On January 25, the ECON Committee held a structured dialogue with Mairead McGuinness, Commissioner for Financial Services, Financial Stability and Capital Markets Union. The last time McGuinness had a meeting with the ECON Committee was back in October in occasion of her hearings.
This time, in a more relaxed atmosphere, the Commissioner took the opportunity to thank the Committee for having concluded trilogues on the Capital Markets Recovery Package and encouraged to approve the Package in Plenary.
She then explained that the Commission’s main objective for 2021 is to ensure an open, strong and resilient economic and financial system, based on solid market infrastructures, which means completing the Banking Union and developing the Capital Markets Union. The Commission’s work on the Capital Markets Union will see a legislative proposal on an investment protection and facilitation framework for the EU and will also propose the creation of a single access point for investors for seamless access to financial and sustainability-related company information. The Commission also plans to review the rules on European Long-Term Investment Funds to support non-bank financing for SMEs and long-term investment in infrastructure. A proposal to review the MIFID II and MIFIR rules governing the market structure for securities trading in the EU following Brexit is also planned. Moreover, the European Deposit Insurance Scheme is seen as an essential part in completing the Banking Union.
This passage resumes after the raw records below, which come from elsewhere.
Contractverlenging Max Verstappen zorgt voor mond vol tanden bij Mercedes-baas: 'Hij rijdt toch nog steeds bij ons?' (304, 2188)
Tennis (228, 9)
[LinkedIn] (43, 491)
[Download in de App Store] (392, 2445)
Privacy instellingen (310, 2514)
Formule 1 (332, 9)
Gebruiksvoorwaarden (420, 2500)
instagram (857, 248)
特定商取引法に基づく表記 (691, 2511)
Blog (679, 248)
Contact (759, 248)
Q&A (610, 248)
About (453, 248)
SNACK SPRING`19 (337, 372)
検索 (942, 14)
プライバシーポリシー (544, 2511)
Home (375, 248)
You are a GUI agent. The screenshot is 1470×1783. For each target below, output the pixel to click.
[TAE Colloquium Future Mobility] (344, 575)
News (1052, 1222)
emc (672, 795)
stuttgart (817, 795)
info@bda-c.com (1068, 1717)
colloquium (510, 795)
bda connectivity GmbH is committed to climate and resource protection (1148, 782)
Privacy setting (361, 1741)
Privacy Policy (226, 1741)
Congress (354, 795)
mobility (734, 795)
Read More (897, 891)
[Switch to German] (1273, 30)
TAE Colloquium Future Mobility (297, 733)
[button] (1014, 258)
McGuinness reminded MEPs that in December the Commission presented the strategy on Non-Performing Loans and urged to progress in the negotiations on the two legislative proposals on NPLs relating to Secondary Markets.
On Sustainable Finance, the Commissioner announced that the Commission will present a Renewed Sustainable Finance Strategy, a review of the non-financial reporting directive, and present an EU Green Bond Standard. The institution will also work on the next steps for the EU Taxonomy.
On digital finance, McGuinness stressed the importance of ECON’s work on both legislative proposals on crypto-assets and operational resilience presented last autumn in order to have co-legislators to reach agreement as soon as possible.
Regarding anti-money laundering, the Commission will present ambitious proposals to reinforce the integrity of the financial system – proposing a single rulebook and a new EU AML Authority, with direct AML supervisory competence over the most-risky financial institutions.
Lastly, McGuinness announced that the EU and the UK agreed to reach a Memorandum of Understanding on Financial Services by March 2021 and that the framework envisaged would be similar to the one with the USA: a voluntary structure to compare regulatory initiatives, exchange views on international developments, and discuss equivalence-related issues.
The presentation was followed by questions by MEPs which addressed different issues, such as how to get rid of insolvency laws (Isabel Benjumea, EPP, Spain) to which McGuinness explained that different insolvencies across the EU are linked to the Recovery and Resilience Facility (RRF), this is why progress in the RRF will help to make progress also in the CMU.
Other issues such as how to improve the CMU on philanthropy and the possible overlap on the draft legislative acts on the digital package were raised by MEPs.